7.30.2009

Ler devia ser proibido.Guiomar de Grammon

Apensar fundo na questão eu diria que ler deveria ser proibido.
Afinal de contas, ler faz muito mal às pessoas: acorda os homens para realidades impossíveis, tornando-os incapazes de suportar o mundo horrível e ordinário em que fora colocado no corpo social.
Não me deixam mentir os exemplos de Don Quixote e Madame Bovary. O primeiro, coitado, de tanto ler aventuras que jamais existiram meteu-se pelo mundo afora, a crer-se capaz de reformar o mundo.
Quanto à pobre Emma Bovary, tomou-se esposa inútil para fofocas e bordados, perdendo-se em maluquices sobre bailes e amores.
Ler realmente não faz bem.
A criança que lê pode se tornar um adulto perigoso, inconformado com os problemas do mundo, colocado a crer que tudo pode ser de outra forma, afinal de contas, a leitura desenvolve um poder incontrolável, sem a leitura, ele morreria feliz, ignorante dos algemas que o prendem.
Sem a leitura, ainda, estaria mais acostumado à realidade cotidiana, se dedicaria mais ao trabalho, sem procurar enriquecê-la com cabriolas da imaginação.
Sem ler, o homem jamais saberia os limites do prazer.
Não experimentaria nunca o maior Bem de Aristóteles: o conhecer.
Mas para que conhecer se, na maior parte dos casos, o que necessita é apenas executar ordens? Se o que deve, enfim, é fazer o que dele esperam e nada mais?Ler pode provocar o inesperado. Pode fazer com que o homem crie atalhos para caminhos que devem ser longos.
Ler pode gerar a invenção.
Pode estimular a imaginação de forma a levar o ser humano além do que lhe é indicado.
Além disso, os livros estimulam o sonho, a imaginação, a fantasia, nos transportam a paraísos misteriosos, nos fazem enxergar unicórnios azuis e palácios de cristal.
Nos fazem acreditar que a vida é mais do que um pouco de pó em movimento.

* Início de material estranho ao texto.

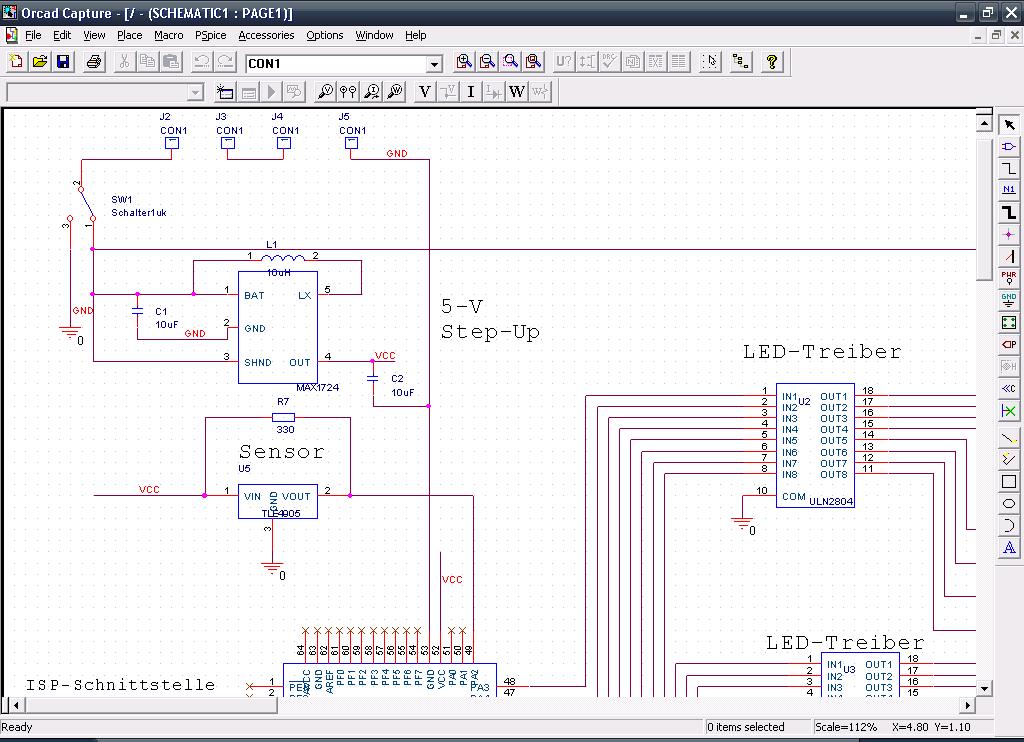
Task: Click the Help question mark button
Action: 772,62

Há horizontes para além das montanhas, há estrelas por trás das nuvens. Estrelas jamais percebidas, é preciso desconfiar desse pendor para o absurdo que nos impede de aceitar nossas realidades cruas.

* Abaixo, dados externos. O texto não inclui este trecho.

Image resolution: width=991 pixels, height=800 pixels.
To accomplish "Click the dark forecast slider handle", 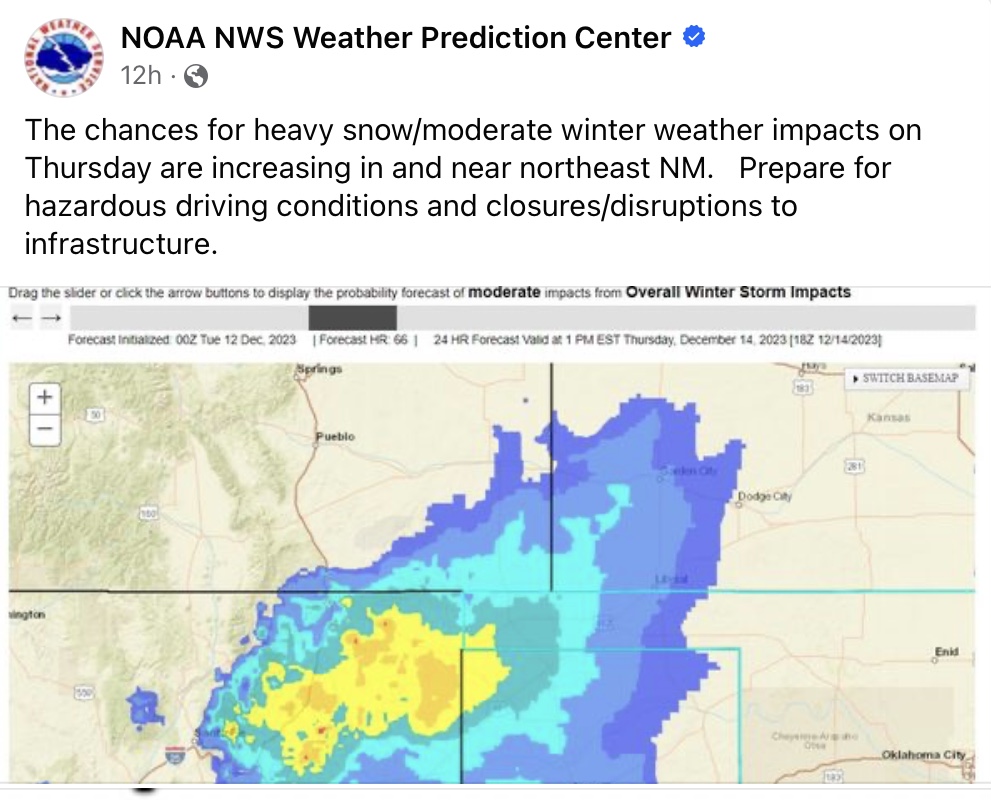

Não, não dêem mais livros às escolas, pais, não leiam para os seus filhos, pode levá-los a desenvolver esse gosto pela aventura e pela descoberta que fez do homem um animal diferente.

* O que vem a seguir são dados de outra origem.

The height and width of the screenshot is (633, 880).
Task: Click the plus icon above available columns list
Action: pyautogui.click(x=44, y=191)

Antes estivesse ainda a passear de quatro patas, sem noção de progresso e civilização, mas tampouco sem conhecer guerras, destruição, violência. Professores, não contem histórias, pode estimular uma curiosidade indesejável em seres que a vida destinou para a repetição e para o trabalho duro.
Ler pode ser um problema, pode gerar seres humanos conscientes demais dos seus direitos políticos em um mundo administrado, onde ser livre não passa de uma ficção sem nenhuma verdade.
Seria impossível controlar e organizar a sociedade se todos os seres humanos soubessem o que desejam. Se todos se pusessem a articular bem suas disputas, a por sua posição no mundo, a fazer dos discursos os instrumentos de conquista de sua liberdade.
O mundo já vai por um bom caminho,cada vez mais as pessoas lêem por razões utilitárias: para compreender formulários, contratos, bulas de remédio, projetos, manuais etc. Observem as filas, um dos pequenos tumores da civilização atual. Bastaria um livro para que todos se vissem magicamente transportados para outras dimensões, menos incômodas. E esse o tapete mágico, o pó de pirlimpimpim, a máquina do tempo.
Para o homem que lê, não há fronteiras, não há cortes, e prisões muito menos. O que é mais que tenta mudar a política,sendo contra autoridades do que a leitura?É preciso compreender que ler para se enriquecer culturalmente ou para se divertir deve ser um privilégio concedido apenas a alguns, jamais àqueles que desenvolvem trabalhos práticos ou manuais. Seja em filas, em metrôs, ou no silêncio das casinhas pequenas... Ler deve ser coisa rara, não para qualquer um.Afinal de contas, a leitura é um poder, e o poder é para poucos.
Para obedecer não é preciso enxergar, o silêncio é a linguagem da obediência. Para executar ordens, a palavra é inútil, além disso, a leitura promove a comunicação de dores, alegrias, tantos outros sentimentos... A leitura é terrível. Expõe o íntimo, torna coletivo o individual e público, o secreto, o próprio.
A leitura ameaça os indivíduos, porque os faz identificar sua história a outras histórias. Torna-os capazes de compreender e aceitar o mundo do Outro. Sim, a leitura devia ser proibida.
Ler pode tornar o homem perigosamente humano.